Je comprend le désir de ces migrants en quête de (re)connaissance qui acquièrent de nouveaux prénoms adaptés à la société dans laquelle ils veulent construire leur vie, mais on ne le souhaite pas toujours. Je ne sais pas si vous aimeriez troquer votre prénom contre Felipe ou Farid selon les lieux dans lesquels vous pourriez être amenés à vivre… Alors devriez vous peut-être poursuivre votre instruction sur la tolérance, lire le prix Goncourt “Trois femmes puissante” de Marie N’Diaye d’ailleurs… A moins, peut être, que celà vous dépasse que l’on octroie le prix à femme de couleur? On peut aimer la France, être francophile, francophone mais ne pas s’appeler Marie.
Ces propos tenus sur les populations étrangères me font mal, et me rendent honteuse de mon pays. Je me trouve trop gâtée par le destin que d’avoir un passeport, qui a pour vocation de réellement passer les ports, et non pas de me confiner dans mon espace d’origine. Je refuse de considérer d’autres être humains inférieurs, quelque soit leur origine, par contre je me sens coupable des discriminations qui se font chaque jour, que ce soit à des migrants Ecuatoriens, Tunisiens ou autres qui même s’ils sont qualifiés se voient incriminés par des xénophobes et anti-sémites (qui je vous le rappelle s’adresse également aux populations maghrébines).
Ces propos me font honte, honte d’un pays qui devrait être celui des droits de l’homme, pour lesquels se sont battus nos ancêtres et non un pays de débats de bassecour, attachés à nier les évidences en tentant de proner de fausses valeurs qui ne font que détruire l’unité nationale.
Je sais que vous n’écouterez pas l’écho que ce message devrait avoir dans votre conscience, mais je ne peux vous lire sans aucune réaction.
Cordialement,
Claudine Menant
Commentaire de Riposte Laïque : Philippe Landeux (et non pas Landreux) a, dans son article, développé une ligne assimilationniste, en proposant notamment qu’on revienne, comme avant 1981, à des choix de prénoms contenus dans un calendrier.
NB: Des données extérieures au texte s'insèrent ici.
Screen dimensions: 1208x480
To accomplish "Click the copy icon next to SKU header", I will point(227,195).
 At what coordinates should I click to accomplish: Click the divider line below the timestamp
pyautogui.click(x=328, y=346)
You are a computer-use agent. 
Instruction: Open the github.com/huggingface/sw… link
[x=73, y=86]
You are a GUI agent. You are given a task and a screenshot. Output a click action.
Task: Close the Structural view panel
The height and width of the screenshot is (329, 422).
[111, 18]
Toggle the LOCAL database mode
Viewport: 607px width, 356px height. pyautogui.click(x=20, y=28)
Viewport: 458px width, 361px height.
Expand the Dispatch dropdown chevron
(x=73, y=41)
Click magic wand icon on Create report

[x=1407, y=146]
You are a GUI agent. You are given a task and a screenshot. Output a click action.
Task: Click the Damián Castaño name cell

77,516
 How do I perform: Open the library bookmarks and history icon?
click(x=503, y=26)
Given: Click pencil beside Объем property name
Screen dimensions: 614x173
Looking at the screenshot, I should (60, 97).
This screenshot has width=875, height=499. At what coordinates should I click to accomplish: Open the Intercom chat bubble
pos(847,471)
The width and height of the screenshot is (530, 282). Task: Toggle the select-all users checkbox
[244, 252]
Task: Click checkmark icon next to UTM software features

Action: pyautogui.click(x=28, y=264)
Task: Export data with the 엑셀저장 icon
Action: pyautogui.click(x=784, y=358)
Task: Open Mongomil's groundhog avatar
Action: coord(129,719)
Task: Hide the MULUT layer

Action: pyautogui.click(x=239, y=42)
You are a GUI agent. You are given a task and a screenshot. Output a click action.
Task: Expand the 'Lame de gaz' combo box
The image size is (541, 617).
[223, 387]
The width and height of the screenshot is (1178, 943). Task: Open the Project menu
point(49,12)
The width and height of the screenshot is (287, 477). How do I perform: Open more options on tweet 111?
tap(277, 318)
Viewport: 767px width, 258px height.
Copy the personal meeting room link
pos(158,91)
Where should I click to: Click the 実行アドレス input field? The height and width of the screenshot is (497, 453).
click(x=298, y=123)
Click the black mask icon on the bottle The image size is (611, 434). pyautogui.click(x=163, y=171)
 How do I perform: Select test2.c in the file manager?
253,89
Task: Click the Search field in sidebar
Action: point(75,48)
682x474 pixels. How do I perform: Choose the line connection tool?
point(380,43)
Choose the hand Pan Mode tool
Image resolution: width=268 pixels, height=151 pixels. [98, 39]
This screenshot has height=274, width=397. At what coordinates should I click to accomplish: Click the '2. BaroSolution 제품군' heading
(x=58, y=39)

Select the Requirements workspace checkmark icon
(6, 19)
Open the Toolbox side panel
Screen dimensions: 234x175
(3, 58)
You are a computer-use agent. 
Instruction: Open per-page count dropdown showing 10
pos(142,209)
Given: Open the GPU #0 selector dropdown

On peut ne pas partager le contenu de cet article. Mais rien dans les propos de cet article ne justifient la violence de la réaction de Claudine Menant. Il va falloir, dans ce pays, réapprendre à débattre sans immédiatement chercher à salir son interlocuteur. C’est pourquoi nous proposons ce texte, dont nous ne partageons absolument pas le contenu, à nos lecteurs.